C'est une page qui pourrait bientôt se tourner. La France, qui a cessé de produire ses propres munitions de petit calibre au tournant des années 2000, s'apprête à relancer cette fabrication sur son territoire, rapporte BFMTV. Un retour lourd de sens, à l'heure où la question de l'autonomie militaire s'impose dans le débat.
Une dépendance devenue problématique
Longtemps, la France a jugé plus économique d'acheter ses cartouches à l'étranger. La fermeture, à la fin des années 1990, du site de Giat Industries au Mans a signé la fin d'une filière nationale de petit calibre. Depuis, l'armée française s'approvisionne auprès de fournisseurs extérieurs pour ses munitions courantes, notamment le calibre 5,56 mm utilisé par les fusils d'assaut.
Ce choix, qui pouvait sembler rationnel en temps de paix, apparaît aujourd'hui comme une fragilité. Dépendre de l'étranger pour un consommable aussi élémentaire qu'une cartouche, c'est s'exposer à des ruptures d'approvisionnement en cas de tensions ou de forte demande mondiale. La guerre en Ukraine, conflit de haute intensité gourmand en munitions, a cruellement rappelé cette réalité.
Un projet porté par la commande publique
Pour corriger le tir, le ministère des Armées a lancé, via la Direction générale de l'armement (DGA), un appel d'offres destiné à réimplanter une capacité de production en France.
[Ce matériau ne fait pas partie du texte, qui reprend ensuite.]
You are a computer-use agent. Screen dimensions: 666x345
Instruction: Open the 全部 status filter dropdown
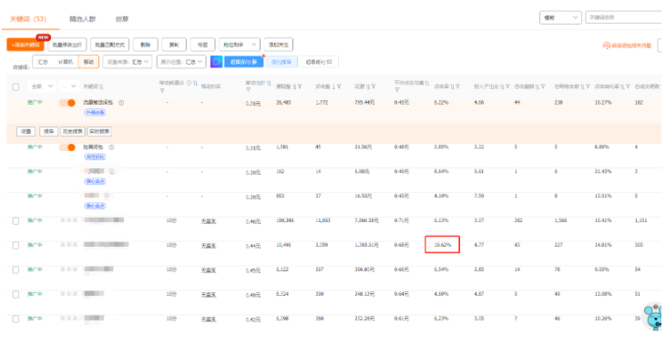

Selon la presse spécialisée, plusieurs candidats européens ont déposé des offres, les propositions finales ayant été remises au printemps 2026. L'objectif affiché est une capacité de l'ordre de 50 millions de cartouches par an, à l'horizon 2029.
Parmi les acteurs en lice figure le groupe belge FN Browning, qui a racheté l'entreprise française Sofisport, spécialiste des munitions, et envisage une ligne d'assemblage dans la Drôme. Mais le choix final revient à l'État, qui tranchera entre les candidats en fonction de critères industriels et de sécurité.
La souveraineté, nouveau maître mot
Ce projet dépasse le simple cas des cartouches. Il s'inscrit dans un mouvement plus large de réarmement et de relocalisation, qui traverse toute l'Europe depuis le retour de la guerre sur le continent. Produire chez soi, plus vite et en plus grande quantité, est devenu un impératif stratégique autant qu'un argument politique.
L'histoire de cette filière offre au passage une leçon : démanteler une capacité industrielle prend quelques mois, la reconstruire réclame des années et des investissements lourds. En rouvrant la porte à une production nationale de petit calibre, la France reconnaît, en creux, qu'elle était allée trop loin dans l'externalisation d'un savoir-faire jugé, aujourd'hui, essentiel à sa défense.